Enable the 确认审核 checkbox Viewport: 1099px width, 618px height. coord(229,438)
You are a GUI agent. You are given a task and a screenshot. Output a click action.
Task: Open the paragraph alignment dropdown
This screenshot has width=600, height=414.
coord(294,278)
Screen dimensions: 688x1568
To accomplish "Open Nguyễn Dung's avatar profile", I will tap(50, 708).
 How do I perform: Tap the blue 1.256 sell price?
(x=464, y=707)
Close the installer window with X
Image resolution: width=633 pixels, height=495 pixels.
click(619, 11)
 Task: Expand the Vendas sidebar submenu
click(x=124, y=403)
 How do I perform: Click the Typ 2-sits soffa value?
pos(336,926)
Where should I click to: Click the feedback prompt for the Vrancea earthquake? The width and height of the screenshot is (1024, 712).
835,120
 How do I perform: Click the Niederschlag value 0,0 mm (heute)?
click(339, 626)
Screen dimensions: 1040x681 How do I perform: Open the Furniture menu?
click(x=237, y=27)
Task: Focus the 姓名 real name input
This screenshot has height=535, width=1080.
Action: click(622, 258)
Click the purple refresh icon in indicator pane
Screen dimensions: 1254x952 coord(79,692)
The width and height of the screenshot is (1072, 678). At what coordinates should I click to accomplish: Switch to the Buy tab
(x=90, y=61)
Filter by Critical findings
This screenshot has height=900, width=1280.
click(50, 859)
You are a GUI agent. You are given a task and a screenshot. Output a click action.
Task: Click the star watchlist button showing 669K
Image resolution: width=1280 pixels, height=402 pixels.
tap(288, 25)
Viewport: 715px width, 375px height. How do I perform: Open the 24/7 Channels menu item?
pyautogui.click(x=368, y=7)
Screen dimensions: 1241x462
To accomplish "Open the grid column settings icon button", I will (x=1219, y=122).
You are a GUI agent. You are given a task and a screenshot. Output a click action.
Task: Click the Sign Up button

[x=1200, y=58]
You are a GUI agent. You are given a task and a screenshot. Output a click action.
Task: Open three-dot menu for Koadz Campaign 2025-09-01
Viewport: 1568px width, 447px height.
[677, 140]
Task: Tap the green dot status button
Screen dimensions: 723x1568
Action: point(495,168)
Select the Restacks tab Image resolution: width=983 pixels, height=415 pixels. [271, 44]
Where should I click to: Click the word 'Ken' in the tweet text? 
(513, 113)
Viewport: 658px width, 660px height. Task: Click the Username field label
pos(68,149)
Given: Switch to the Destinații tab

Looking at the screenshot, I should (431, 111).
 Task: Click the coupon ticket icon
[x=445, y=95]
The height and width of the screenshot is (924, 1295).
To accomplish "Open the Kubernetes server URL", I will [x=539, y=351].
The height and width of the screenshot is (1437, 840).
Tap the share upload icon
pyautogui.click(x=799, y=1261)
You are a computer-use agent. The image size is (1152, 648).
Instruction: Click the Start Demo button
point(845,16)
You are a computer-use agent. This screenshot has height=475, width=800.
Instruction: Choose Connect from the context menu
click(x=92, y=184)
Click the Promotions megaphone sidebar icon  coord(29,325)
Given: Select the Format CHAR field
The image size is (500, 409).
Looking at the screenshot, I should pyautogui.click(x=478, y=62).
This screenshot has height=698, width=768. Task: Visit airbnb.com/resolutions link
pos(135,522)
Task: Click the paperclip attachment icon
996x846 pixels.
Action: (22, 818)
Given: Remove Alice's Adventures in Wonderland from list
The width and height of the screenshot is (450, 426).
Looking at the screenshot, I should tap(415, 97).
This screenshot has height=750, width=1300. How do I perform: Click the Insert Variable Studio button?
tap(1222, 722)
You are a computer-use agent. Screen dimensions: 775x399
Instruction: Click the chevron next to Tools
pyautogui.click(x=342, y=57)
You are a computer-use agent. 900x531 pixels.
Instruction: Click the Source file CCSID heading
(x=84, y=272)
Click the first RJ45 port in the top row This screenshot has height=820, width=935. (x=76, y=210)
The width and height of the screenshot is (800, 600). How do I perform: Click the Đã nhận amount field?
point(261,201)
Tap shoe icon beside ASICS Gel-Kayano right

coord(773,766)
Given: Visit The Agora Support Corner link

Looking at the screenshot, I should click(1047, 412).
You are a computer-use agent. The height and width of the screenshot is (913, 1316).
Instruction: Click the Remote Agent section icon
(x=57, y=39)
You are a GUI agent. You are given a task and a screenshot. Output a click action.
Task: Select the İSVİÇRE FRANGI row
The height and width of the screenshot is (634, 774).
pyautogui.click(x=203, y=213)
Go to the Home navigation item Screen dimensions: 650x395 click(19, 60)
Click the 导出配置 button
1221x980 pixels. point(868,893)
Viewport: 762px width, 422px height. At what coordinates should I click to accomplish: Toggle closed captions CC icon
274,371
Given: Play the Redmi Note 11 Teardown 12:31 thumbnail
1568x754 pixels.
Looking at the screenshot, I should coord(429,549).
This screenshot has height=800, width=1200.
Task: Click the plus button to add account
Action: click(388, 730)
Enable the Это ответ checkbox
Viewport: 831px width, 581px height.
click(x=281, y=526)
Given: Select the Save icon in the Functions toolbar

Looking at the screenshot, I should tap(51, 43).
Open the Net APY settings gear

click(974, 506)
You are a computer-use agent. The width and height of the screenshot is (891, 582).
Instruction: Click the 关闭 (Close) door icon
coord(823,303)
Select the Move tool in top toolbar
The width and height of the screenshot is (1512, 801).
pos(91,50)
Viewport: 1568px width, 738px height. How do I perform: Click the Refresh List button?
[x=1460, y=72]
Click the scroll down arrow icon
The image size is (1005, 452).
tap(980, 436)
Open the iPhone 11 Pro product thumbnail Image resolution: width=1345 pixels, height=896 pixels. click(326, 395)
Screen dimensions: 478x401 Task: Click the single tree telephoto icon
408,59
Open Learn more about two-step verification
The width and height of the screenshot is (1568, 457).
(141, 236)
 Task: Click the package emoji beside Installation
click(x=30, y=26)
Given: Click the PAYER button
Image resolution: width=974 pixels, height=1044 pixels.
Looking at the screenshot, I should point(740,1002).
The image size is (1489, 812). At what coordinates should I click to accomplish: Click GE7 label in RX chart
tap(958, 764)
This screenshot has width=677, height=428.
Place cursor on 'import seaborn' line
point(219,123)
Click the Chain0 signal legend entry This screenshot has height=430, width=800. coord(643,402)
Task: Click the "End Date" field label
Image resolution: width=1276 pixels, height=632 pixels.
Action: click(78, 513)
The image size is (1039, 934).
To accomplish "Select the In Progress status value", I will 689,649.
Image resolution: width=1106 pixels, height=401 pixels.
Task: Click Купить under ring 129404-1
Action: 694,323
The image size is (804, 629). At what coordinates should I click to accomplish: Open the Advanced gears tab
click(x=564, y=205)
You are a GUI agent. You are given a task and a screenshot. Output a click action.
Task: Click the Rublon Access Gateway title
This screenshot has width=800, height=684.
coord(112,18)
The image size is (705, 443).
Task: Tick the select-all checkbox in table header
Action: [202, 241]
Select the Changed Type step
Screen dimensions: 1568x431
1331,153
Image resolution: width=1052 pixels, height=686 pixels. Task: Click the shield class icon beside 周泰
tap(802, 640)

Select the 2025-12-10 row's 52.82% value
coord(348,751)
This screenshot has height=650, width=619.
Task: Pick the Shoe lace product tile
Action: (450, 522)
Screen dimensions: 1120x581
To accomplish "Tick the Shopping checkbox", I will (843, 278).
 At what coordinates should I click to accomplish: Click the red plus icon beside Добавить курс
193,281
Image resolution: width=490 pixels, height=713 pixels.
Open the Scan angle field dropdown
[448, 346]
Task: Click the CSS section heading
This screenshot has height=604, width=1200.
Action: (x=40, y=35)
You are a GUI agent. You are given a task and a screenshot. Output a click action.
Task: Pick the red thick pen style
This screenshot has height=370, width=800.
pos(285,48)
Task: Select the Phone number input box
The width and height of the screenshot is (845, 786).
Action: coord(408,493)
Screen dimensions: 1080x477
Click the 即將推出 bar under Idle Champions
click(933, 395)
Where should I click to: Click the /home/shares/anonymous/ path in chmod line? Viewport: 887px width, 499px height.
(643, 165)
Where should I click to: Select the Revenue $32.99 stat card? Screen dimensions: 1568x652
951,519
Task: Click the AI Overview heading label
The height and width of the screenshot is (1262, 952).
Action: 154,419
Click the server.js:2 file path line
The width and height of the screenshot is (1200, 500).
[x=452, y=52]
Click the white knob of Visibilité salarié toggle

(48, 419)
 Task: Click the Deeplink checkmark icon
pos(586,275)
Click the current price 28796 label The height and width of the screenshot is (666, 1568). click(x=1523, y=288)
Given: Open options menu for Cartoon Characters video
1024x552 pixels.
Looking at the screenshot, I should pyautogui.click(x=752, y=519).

● ● ● ● ● ● ●

→ Problem description
An exact, complete copy of the lines above from the one with "Select the Restacks" through the one with "You are a computer-use agent. The image" is the whole answer.

→ Written solution
Select the Restacks tab Image resolution: width=983 pixels, height=415 pixels. [271, 44]
Where should I click to: Click the word 'Ken' in the tweet text? 
(513, 113)
Viewport: 658px width, 660px height. Task: Click the Username field label
pos(68,149)
Given: Switch to the Destinații tab

Looking at the screenshot, I should (431, 111).
 Task: Click the coupon ticket icon
[x=445, y=95]
The height and width of the screenshot is (924, 1295).
To accomplish "Open the Kubernetes server URL", I will [x=539, y=351].
The height and width of the screenshot is (1437, 840).
Tap the share upload icon
pyautogui.click(x=799, y=1261)
You are a computer-use agent. The image size is (1152, 648).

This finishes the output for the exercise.